In 1925 Fraser-Simson wrote in some detail of his approach to composing The Maid of the Mountains:
In The Maid of the Mountains I tried to get the feeling of the rough camaraderie of the brigands on the lonely mountains, with a presage of romance and drama to come … To me, the tune must come at once, spontaneously, to be of any use … [The] ‘Song of the Brigands’ … gave me some trouble—and that came to me with the even beat of the wheels of the train on a railway journey. Another curious thing is that quite unconsciously ‘Sing hey! Sing ho!’ … is the exact interval of a bell in a church opposite the house in which I was staying at the time of writing it. ‘Love will find a way’ was written in Mr Robert Evett’s office at Daly’s. I played him a suggested waltz, and we were neither of us quite satisfied. Then he paced up and down the room and told me the situation again, and the atmosphere he wanted. … Then suddenly I said, ‘I know exactly what you mean’, and I played the tune practically as it now stands.

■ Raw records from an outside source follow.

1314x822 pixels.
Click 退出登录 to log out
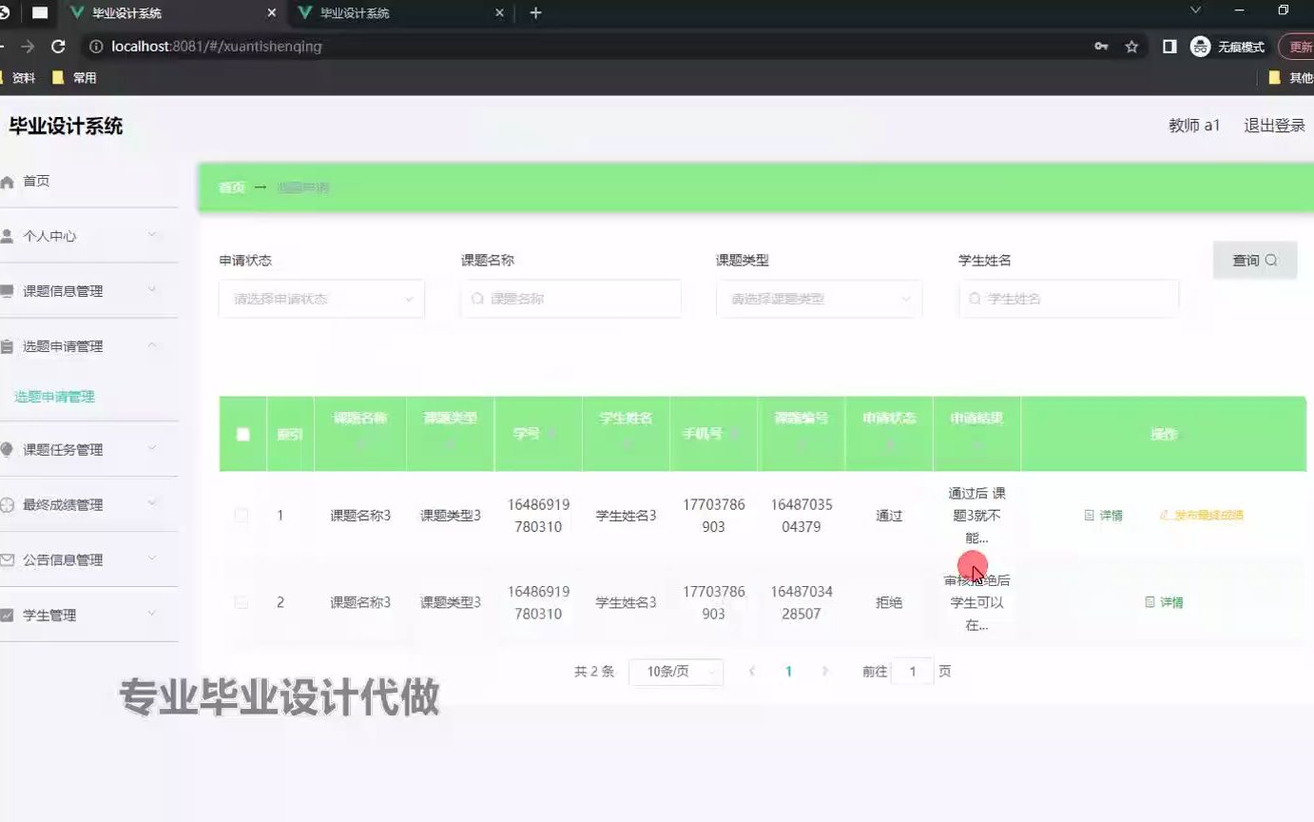(x=1274, y=125)
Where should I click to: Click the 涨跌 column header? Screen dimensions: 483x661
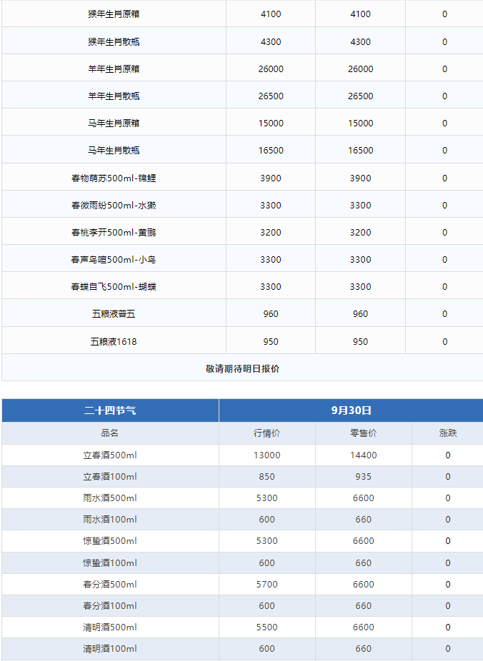tap(448, 433)
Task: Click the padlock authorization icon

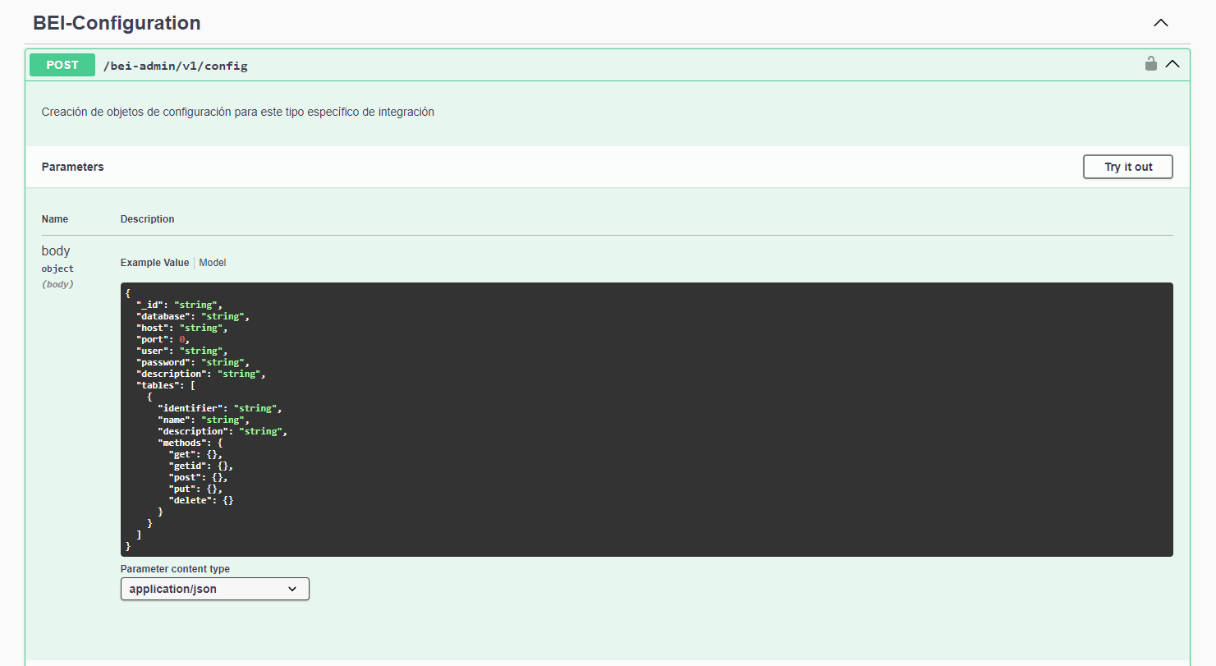Action: coord(1150,62)
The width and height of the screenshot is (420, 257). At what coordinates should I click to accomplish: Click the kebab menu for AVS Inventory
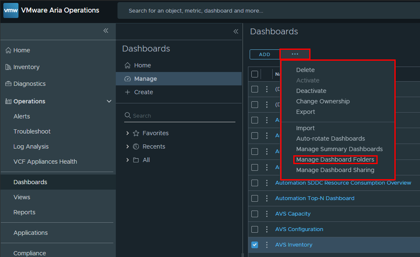coord(266,245)
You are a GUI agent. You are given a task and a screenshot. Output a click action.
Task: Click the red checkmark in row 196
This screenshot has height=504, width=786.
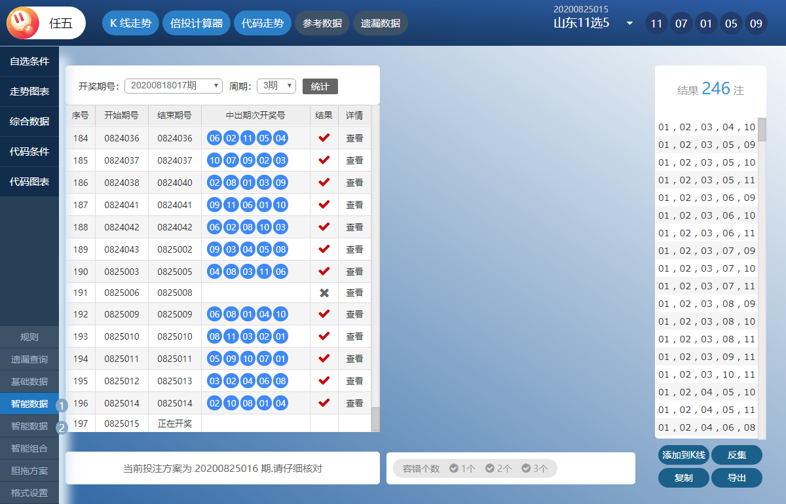324,403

According to Frederick Lonsdale’s daughter and biographer Frances Donaldson, it was no accident that the first eight notes of the refrain of ‘Love will find a way’ are the first four notes of Franz Lehár’s Merry Widow Waltz, each played twice. She said her father had told her: ‘We all said to Fraser-Simson, “What we want is a waltz like The Merry Widow”. And he went home and wrote it.’

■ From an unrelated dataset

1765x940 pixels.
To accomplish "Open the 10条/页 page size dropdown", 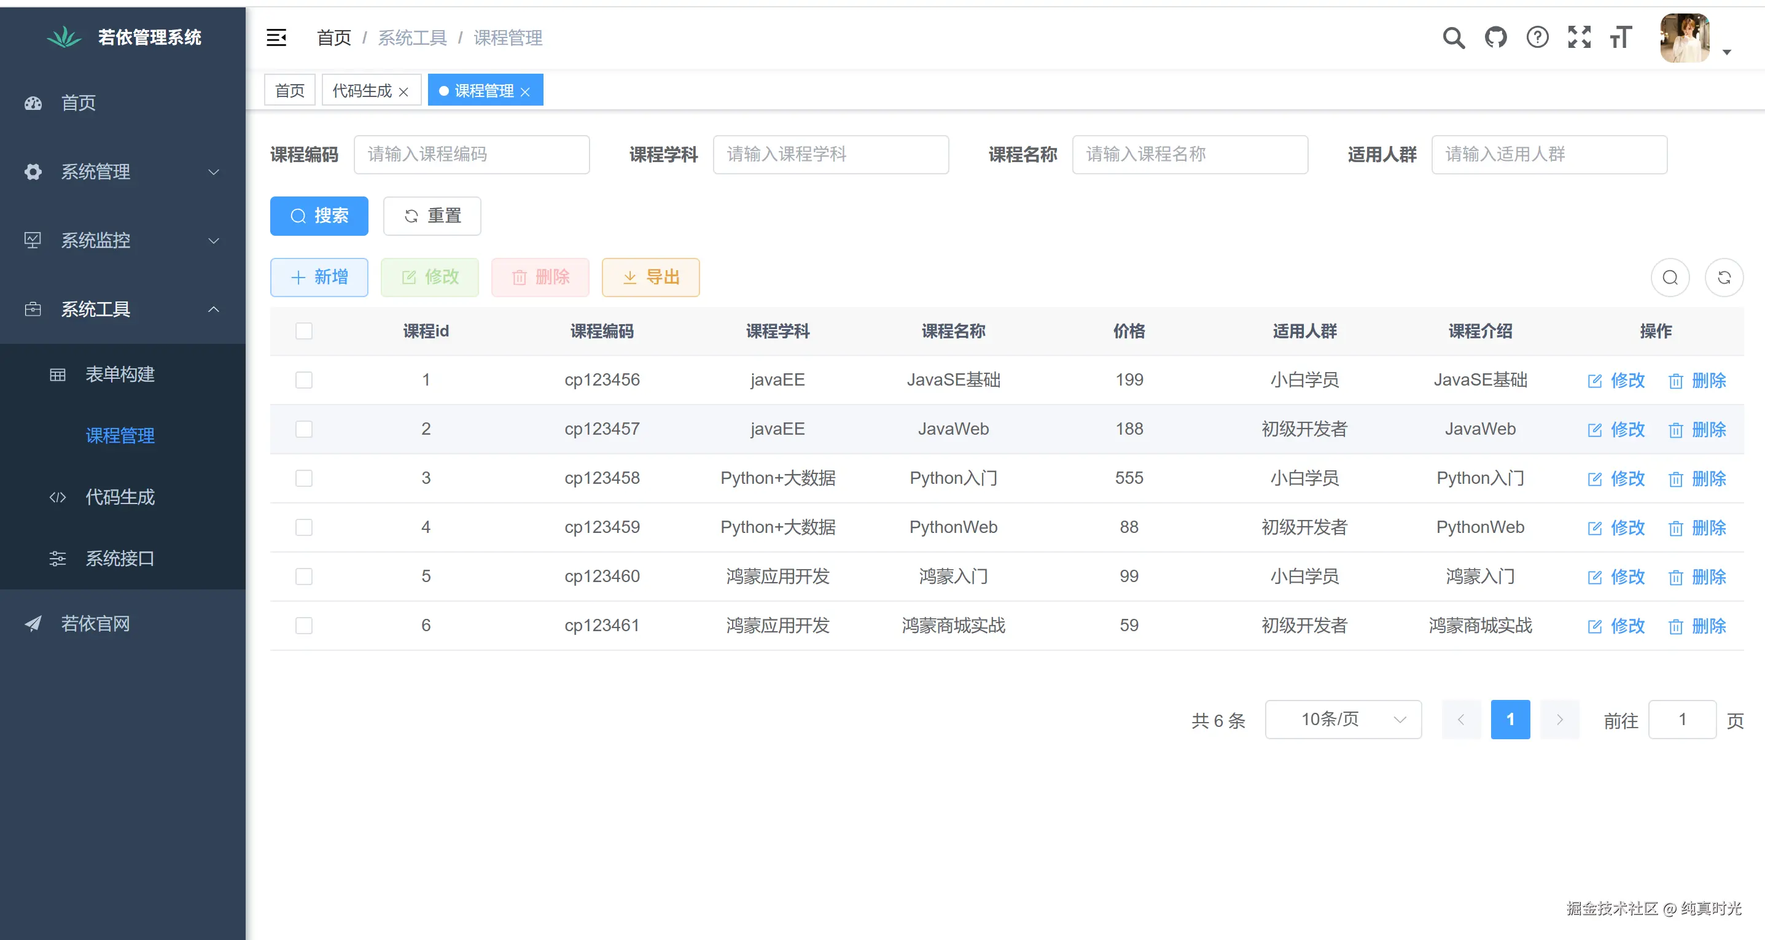I will coord(1343,719).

Fraser-Simson’s was a modest talent that he used to maximum effect. Such numbers as the beautiful barcarolle that opens Act 3 of The Maid of the Mountains stand out from the routine musical theatre music of the time. Testimony to the pride he took in his music is his collection of finely bound manuscript scores, which is now in The British Library. The collection includes full scores of Bonita, The Maid of the Mountains (with Fraser-Simson’s duet ‘Friendship and love’ in place of Tate’s ‘Paradise for two’), A Southern Maid, Our Peg, The Street Singer, Betty in Mayfair and Toad of Toad Hall and the two ballets, plus the vocal score of When We Were Very Young.

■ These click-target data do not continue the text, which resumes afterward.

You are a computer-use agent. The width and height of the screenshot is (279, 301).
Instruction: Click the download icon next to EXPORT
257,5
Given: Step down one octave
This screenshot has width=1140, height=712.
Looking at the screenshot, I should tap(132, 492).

In his study Composers of Operetta, Gervase Hughes summed up the composer’s abilities thus: ‘Fraser-Simson’s melodies, though tiresomely conventional in pattern, were often very pretty; he rarely descended to vulgarity or cheap sentimentality and never fell a prey to jazz’. However, Hughes’s reference to the later scores as ‘more perfunctory’ sparked a response from the baritone George Baker, who recorded many of Fraser-Simson’s songs and knew him well:
[A] less perfunctory man never existed … To meet Fraser-Simson one would never guess he had ever tasted success in such large measure. He was modest to the point of shyness, and his heart was in the Highlands. Once his many theatre successes had been established, he left his charming house on the east side of Regent’s Park with all speed for Scotland.
In Harold Fraser-Simson there was indeed seemingly something of the country squire who loved, and took immense pride in, music as a diversion. A member of the Garrick Club and Richmond Golf Club, he listed his recreations in Who’s Who in the Theatre as ‘shooting, fishing, tennis and music’. From their Highland home, he and his wife Cicely took a great interest in all forms of cultural activity. During World War II, Cicely also did valuable work as organizer of the North of Scotland Blood Transfusion Service.
It was after an accident on the circular stone staircase at Dalcross Castle in his beloved Highlands that Harold Fraser-Simson died, aged 71, in an Inverness nursing home on 19 January 1944.